Actually Novak DIDN’T attribute his account to “two senior administration officials,” but that’s beside the point for the moment. Novak also expressly said that “(n)obody in the Bush administration called me to leak this” which doesn’t fit with the account of the WAPO’s anonymous source.
Given all of this, isn’t just a wee bit early to start making wild charges about the White House breaking the law on little more than the word of anonymous source who already looks to have been wrong about part of the information he gave?
***Update***: The WAPO now has a second anonymous source that is pointing the finger at the White House…
Another journalist yesterday confirmed receiving a call from an administration official providing the same information about Wilson’s wife before the Novak column appeared on July 14 in The Post and other newspapers.
The journalist, who asked not to be identified because of possible legal ramifications, said that the information was provided as part of an effort to discredit Wilson, but that the CIA information was not treated as especially sensitive. “The official I spoke with thought this was a part of Wilson’s story that wasn’t known and cast doubt on his whole mission,” the person said, declining to identify the official he spoke with. “They thought Wilson was having a good ride and this was part of Wilson’s story.”
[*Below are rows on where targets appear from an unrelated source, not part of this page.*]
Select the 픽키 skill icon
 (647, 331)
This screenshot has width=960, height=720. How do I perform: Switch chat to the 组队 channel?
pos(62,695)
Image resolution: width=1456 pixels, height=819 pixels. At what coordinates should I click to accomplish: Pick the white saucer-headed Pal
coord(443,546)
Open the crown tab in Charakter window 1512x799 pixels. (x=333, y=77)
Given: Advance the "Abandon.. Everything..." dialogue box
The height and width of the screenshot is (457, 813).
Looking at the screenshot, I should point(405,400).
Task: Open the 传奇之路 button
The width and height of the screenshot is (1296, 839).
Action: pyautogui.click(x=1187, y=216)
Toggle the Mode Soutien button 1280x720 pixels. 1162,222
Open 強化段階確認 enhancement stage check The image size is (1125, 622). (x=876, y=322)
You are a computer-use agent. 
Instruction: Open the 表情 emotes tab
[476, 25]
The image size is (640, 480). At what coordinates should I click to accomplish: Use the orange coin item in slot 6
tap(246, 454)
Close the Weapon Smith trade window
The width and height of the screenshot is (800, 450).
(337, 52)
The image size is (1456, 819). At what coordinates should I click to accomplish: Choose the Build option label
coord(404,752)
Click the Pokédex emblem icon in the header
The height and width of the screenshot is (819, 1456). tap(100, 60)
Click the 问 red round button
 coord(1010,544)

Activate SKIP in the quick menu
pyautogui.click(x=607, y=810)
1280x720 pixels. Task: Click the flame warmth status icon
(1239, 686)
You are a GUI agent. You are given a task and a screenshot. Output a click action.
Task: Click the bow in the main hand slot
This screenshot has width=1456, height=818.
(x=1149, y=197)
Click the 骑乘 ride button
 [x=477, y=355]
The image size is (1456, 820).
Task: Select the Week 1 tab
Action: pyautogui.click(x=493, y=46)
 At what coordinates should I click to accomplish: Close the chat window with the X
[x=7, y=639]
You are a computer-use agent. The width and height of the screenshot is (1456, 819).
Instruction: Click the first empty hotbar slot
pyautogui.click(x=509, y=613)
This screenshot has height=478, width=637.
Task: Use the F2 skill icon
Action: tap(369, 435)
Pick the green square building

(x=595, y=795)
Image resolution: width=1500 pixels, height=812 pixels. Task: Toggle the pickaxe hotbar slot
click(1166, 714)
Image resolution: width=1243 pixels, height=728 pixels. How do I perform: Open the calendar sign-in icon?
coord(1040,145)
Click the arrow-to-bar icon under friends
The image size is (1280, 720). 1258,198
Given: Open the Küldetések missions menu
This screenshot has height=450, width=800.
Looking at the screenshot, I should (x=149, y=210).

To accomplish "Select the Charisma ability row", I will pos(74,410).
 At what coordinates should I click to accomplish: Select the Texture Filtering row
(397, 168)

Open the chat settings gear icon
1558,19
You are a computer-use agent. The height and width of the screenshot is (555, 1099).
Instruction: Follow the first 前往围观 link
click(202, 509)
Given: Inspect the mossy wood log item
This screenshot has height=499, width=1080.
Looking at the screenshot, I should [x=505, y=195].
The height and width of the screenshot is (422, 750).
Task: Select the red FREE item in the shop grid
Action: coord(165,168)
If this is true — and I do mean to say “if” given that this is another anonymous source — whoever leaked this in the White House is toast. If this reporter will leak it to the Washington Post, they’ll probably talk about it to the DOJ as well.
***Update #2*** However, some of the details given in the anon’s account (“the CIA information was not treated as especially sensitive”) could help avoid a trip to prison for whoever did this if it ever gets that far according to this WAPO story.
“The law enacted to stop Agee and others imposes maximum penalties of 10 years in prison and $50,000 in fines for the unauthorized disclosure of covert agents’ identities by government employees who have access to classified information.
The statute includes three other elements necessary to obtain a conviction: that the disclosure was intentional, the accused knew the person being identified was a covert agent and the accused also knew that “the United States is taking affirmative measures to conceal such covert agent’s intelligence relationship to the United States.”
The law says no person other than the one accused of leaking the information can be prosecuted, a provision that would protect journalists who report leaked classified information identifying a covert agent. But there is one exception to that protection.
The measure says people who engage in a “pattern of activities” intended to identify covert agents and who have “reason to believe that such activities would impair or impede the foreign intelligence activities of the United States” can be prosecuted. Smith said that language was aimed at the publishers of the Covert Action Information Bulletin and others who made it a practice to identify undercover CIA agents.”
It seems to me that whoever leaked this information, in the Bush administration or otherwise, probably wouldn’t meet this part of the standard…
“The measure says people who engage in a “pattern of activities” intended to identify covert agents and who have “reason to believe that such activities would impair or impede the foreign intelligence activities of the United States” can be prosecuted.”.
Pulling a pattern of activities out of this, given what we know so far, seems to be a bit of a stretch. But I’m sure the lawyers will haggle that out before this is all over if they ever pin it on someone…
***Update #3***: Novak has now definitively sourced it to a Bush official, although it certainly doesn’t appear to be the sort of malicious leak it’s being portrayed as…
“‘It Was An Offhand Revelation From This Official, Who Is No Partisan Gunslinger. When I Called Another Official For Confirmation, He Said: “Oh, You Know About It.”